• **WORK ORDER**: Every line from the line containing "Where should I click to: Click" through the final line of the data is to be printed exactly; no other line is to appear.

• **EXTRACTED INFORMATION**:
=== Section Start ===
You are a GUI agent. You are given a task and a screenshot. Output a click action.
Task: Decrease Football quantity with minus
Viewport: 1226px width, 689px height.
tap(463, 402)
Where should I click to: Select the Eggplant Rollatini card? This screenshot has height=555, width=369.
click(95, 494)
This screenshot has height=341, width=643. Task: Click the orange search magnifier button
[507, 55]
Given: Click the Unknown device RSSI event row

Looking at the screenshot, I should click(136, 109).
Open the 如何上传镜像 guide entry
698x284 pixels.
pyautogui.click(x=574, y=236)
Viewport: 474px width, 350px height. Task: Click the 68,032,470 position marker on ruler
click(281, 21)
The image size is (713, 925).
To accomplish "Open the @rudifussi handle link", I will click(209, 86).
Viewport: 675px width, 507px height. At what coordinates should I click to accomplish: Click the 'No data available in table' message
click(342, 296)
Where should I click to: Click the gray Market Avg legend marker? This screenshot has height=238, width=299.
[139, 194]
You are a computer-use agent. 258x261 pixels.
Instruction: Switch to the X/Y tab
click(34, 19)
=== Section End ===
• **REPLY**:
Where should I click to: Click the gray Market Avg legend marker? This screenshot has height=238, width=299.
[139, 194]
You are a computer-use agent. 258x261 pixels.
Instruction: Switch to the X/Y tab
click(34, 19)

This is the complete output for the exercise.